▶ _Trecho da página_:
►

Os filósofos não têm feito senão interpretar o mundo de diferentes maneiras: o que importa é transformá-lo. (Marx) 

Introdução

As revoluções burguesas do século XVIII se encontravam, no início do século XIX, ameaçadas pelas forças conservadoras do feudalismo em decomposição, representadas pela nobreza e pelo clero, ansiosas para restaurar o absolutismo e excluir a burguesia do poder político. As forças revolucionárias eram representadas pela burguesia e pelo crescente proletariado, ambos descontentes com a situação sócio-econômica, o embate dessas forças se fez sentir em 1830 e 1848, nos grandes movimentos liberais e nacionais que, iniciados na França, se estenderam pela Bélgica, Polônia, Alemanha, Itália, Portugal e Espanha. 
A partir de 1848. o proletariado procura a expressão de sua própria ideologia, oposta ao pensamento liberal e inspirada de início no socialismo utópico. 
Começa a ficar mais clara a cisão entre as duas classes, cuja contradição sera explicitada pelas teorias que criticam o liberalismo. 
A Alemanha ainda se encontra dividida em diversos Estados, e a unificação se dará apenas em 1871, sob o comando de Bismarck, primeiro-ministro da Prússia. 
Para tanto foram necessárias três guerras e muitas táticas de unificação econômica. 
Foi, portanto, numa Alemanha agitada e cheia de problemas que surgiu o marxismo. Na verdade, essa obra é fruto não só de KarI Marx (1818 -1883) mas também de seu amigo Friedrich Engels (1820 -1895), que, além da colaboração ideológica, era industrial e pôde, por diversas vezes, ajudar Marx financeiramente nos momentos mais críticos. Escreveram juntos Manifesto comunista (1848) e A ideologia alemã.

◄

▶ _Dados extraídos_:

►

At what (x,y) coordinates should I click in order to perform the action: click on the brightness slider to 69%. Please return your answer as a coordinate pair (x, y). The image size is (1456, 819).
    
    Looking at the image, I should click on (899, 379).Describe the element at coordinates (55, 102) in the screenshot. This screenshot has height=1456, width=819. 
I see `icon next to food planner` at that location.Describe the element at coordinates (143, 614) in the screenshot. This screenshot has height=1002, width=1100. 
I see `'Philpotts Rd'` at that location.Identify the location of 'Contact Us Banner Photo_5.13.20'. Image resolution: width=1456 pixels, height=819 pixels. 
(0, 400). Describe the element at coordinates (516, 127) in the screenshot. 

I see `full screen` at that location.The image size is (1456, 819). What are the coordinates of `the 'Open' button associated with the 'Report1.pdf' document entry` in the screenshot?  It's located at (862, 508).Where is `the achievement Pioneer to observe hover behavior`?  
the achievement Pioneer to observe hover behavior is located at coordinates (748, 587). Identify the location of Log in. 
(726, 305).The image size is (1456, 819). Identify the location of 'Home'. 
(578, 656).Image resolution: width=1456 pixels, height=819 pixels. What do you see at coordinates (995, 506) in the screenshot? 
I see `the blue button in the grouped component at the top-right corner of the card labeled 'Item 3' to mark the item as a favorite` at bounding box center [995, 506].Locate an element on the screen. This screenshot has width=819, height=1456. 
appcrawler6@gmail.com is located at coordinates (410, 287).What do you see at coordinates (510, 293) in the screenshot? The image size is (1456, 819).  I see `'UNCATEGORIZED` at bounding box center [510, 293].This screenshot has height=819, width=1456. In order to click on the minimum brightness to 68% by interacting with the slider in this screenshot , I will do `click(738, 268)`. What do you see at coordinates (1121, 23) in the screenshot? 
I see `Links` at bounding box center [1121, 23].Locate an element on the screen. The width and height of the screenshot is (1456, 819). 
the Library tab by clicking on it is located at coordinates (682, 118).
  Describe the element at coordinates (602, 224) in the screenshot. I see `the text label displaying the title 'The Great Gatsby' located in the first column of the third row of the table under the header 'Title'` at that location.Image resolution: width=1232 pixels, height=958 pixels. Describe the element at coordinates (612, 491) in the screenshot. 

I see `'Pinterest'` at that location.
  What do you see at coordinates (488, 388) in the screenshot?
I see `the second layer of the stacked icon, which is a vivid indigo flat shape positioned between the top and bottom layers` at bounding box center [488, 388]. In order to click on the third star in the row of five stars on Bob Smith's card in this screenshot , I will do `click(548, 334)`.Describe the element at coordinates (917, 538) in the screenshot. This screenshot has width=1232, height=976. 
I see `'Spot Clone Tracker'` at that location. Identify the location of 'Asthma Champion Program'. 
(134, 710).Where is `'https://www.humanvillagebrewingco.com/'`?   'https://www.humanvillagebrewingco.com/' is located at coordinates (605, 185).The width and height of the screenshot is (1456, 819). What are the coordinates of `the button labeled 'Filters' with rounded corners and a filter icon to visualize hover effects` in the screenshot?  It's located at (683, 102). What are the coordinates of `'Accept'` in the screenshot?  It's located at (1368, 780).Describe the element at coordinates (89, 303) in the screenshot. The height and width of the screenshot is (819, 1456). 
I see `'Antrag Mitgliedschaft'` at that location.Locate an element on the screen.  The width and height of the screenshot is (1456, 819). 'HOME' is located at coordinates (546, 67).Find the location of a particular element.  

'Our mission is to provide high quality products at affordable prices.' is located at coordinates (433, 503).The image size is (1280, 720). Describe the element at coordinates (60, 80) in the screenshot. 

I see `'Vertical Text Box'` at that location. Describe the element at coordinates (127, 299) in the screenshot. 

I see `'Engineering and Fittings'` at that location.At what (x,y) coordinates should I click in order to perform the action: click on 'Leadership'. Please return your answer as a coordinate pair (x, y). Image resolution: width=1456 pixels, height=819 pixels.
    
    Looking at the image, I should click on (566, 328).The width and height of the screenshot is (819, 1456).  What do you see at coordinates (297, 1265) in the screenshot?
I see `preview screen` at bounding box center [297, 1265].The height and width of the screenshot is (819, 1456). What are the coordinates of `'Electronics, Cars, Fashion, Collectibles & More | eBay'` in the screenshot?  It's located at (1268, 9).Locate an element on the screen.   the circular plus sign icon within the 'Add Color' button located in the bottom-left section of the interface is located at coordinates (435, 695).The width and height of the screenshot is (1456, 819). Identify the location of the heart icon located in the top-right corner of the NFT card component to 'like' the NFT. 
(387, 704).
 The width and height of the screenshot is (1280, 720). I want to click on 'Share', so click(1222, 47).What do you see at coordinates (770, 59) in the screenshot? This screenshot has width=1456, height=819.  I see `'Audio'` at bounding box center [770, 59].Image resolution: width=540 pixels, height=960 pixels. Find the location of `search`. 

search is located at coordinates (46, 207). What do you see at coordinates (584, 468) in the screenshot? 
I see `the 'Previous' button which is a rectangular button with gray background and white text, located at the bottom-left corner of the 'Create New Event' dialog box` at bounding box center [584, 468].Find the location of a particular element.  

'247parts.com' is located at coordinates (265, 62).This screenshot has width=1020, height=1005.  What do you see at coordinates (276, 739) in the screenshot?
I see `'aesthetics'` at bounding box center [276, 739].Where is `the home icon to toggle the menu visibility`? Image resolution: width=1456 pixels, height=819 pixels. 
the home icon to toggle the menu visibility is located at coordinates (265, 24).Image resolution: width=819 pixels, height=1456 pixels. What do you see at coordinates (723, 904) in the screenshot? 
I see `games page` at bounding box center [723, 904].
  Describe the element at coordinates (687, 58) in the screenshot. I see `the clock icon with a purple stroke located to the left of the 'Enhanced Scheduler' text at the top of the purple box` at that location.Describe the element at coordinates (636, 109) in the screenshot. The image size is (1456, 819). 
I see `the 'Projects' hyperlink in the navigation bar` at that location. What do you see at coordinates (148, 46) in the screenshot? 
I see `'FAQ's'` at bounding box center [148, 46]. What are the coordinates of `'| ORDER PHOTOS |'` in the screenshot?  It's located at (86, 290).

◄

▶ _Instrução dada A_:
Responda com base no trecho sobre as origens do marxismo:
(i) Em que anos se fez sentir o embate entre as forças conservadoras e as revolucionárias?
(ii) Em que ano e sob o comando de quem se deu a unificação da Alemanha?
(iii) Que obras Marx e Engels escreveram juntos?
▶ _Instrução dada B_: Copie do trecho sobre as origens do marxismo, sem alterações, a passagem que vai de "Para tanto foram" até "A ideologia alemã.".

▶ _Resposta esperada A_:
(i) O embate se fez sentir em 1830 e 1848.
(ii) A unificação se deu em 1871, sob o comando de Bismarck, primeiro-ministro da Prússia.
(iii) Escreveram juntos Manifesto comunista (1848) e A ideologia alemã.

▶ _Resposta esperada B_:
Para tanto foram necessárias três guerras e muitas táticas de unificação econômica. 
Foi, portanto, numa Alemanha agitada e cheia de problemas que surgiu o marxismo. Na verdade, essa obra é fruto não só de KarI Marx (1818 -1883) mas também de seu amigo Friedrich Engels (1820 -1895), que, além da colaboração ideológica, era industrial e pôde, por diversas vezes, ajudar Marx financeiramente nos momentos mais críticos. Escreveram juntos Manifesto comunista (1848) e A ideologia alemã.